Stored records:
[Start of section]
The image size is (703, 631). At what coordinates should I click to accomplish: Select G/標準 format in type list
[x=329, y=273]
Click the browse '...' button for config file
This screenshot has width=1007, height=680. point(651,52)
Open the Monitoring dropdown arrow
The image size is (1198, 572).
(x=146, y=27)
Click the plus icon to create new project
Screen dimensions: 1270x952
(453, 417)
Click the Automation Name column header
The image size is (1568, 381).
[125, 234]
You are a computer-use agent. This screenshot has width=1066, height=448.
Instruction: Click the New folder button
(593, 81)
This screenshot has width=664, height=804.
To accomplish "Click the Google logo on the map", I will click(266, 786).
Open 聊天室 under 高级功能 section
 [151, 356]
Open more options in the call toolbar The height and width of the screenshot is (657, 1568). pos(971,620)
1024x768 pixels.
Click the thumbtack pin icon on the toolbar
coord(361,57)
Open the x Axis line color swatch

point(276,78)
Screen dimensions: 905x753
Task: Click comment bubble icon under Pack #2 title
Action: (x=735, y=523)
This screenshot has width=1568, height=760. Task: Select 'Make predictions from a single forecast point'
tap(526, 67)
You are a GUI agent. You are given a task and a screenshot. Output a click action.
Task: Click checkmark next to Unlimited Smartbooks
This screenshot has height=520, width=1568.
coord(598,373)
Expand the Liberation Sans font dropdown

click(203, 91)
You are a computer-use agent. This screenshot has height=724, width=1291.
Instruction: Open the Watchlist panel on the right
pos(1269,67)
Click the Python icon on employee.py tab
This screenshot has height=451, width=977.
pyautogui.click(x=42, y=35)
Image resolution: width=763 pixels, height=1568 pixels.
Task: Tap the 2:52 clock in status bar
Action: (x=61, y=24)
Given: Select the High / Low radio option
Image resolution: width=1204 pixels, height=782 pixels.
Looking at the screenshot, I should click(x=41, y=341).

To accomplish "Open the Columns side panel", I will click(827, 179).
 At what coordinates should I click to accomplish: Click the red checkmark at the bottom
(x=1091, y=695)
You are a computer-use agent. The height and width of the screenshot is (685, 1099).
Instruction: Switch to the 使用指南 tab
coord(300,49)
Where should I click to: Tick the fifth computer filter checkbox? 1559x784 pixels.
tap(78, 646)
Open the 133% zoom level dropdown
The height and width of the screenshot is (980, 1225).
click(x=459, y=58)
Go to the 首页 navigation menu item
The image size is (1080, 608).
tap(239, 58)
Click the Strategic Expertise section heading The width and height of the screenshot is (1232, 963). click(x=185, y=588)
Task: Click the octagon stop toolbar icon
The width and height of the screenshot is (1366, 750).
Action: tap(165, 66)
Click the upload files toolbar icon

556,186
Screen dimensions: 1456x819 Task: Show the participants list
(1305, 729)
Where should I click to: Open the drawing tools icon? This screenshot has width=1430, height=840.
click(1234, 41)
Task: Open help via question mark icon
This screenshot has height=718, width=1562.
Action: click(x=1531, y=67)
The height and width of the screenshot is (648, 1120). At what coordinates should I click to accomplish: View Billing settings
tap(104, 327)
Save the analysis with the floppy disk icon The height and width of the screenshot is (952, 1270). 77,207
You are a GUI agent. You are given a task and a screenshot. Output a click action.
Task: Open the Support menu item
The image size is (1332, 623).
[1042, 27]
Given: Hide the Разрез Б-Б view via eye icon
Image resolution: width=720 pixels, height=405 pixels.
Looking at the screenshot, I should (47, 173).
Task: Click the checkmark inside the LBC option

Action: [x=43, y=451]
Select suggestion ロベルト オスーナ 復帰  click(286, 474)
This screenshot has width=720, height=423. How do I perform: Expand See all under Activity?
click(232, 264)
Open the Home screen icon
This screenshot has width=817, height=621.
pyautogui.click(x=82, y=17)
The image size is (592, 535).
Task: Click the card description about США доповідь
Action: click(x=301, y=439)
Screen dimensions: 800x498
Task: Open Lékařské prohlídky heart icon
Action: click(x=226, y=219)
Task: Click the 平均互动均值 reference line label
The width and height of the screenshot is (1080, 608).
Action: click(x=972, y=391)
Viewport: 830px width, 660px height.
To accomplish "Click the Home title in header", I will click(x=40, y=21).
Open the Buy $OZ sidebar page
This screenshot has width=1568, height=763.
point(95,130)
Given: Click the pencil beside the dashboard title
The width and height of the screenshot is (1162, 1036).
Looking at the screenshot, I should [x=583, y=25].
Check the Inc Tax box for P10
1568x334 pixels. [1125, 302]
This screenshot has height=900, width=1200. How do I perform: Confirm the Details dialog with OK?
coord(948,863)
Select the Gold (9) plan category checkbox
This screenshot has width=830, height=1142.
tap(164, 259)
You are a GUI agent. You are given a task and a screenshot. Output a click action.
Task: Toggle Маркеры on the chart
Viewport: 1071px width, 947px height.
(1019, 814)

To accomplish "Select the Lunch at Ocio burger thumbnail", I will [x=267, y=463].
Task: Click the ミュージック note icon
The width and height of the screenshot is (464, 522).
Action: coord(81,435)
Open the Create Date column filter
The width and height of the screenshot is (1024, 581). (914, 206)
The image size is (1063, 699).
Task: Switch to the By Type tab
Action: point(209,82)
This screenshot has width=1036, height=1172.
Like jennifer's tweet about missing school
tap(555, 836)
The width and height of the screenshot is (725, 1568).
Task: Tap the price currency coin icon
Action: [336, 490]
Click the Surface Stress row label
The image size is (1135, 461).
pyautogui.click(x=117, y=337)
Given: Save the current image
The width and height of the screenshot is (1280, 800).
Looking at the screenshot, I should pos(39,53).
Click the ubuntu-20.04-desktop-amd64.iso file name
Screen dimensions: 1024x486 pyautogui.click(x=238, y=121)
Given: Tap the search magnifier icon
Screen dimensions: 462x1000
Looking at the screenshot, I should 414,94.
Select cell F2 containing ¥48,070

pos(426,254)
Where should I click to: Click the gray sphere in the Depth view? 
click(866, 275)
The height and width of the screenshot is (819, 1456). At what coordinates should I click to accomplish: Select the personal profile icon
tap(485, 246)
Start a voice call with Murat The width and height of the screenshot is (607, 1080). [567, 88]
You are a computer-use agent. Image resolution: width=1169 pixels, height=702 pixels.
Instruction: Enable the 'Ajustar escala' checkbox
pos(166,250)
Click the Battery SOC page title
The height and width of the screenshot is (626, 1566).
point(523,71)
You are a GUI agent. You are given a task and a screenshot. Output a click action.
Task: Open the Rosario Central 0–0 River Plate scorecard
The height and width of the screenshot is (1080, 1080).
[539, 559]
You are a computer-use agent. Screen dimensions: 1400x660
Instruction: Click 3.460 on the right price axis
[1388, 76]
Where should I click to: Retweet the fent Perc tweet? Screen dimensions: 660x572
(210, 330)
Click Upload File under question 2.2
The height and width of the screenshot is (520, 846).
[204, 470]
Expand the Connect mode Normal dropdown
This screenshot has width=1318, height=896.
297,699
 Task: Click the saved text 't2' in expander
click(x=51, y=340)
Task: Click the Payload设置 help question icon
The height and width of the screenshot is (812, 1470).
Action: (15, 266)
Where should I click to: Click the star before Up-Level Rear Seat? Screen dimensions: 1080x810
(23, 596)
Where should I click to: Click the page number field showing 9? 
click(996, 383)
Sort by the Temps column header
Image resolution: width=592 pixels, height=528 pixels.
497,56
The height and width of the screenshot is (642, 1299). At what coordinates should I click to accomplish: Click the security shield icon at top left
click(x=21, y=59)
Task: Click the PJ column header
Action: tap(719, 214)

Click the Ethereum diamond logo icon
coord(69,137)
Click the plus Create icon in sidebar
[End of section]
PROBLEM REQUIREMENTS:
Using the records above, set down exactly the lines from the one with "The image size is (1332, 623)." through the one with "Open the Home screen icon", inclusive, and nothing more.

YOUR RESPONSE:
The image size is (1332, 623).
[1042, 27]
Given: Hide the Разрез Б-Б view via eye icon
Image resolution: width=720 pixels, height=405 pixels.
Looking at the screenshot, I should (47, 173).
Task: Click the checkmark inside the LBC option

Action: [x=43, y=451]
Select suggestion ロベルト オスーナ 復帰  click(286, 474)
This screenshot has width=720, height=423. How do I perform: Expand See all under Activity?
click(232, 264)
Open the Home screen icon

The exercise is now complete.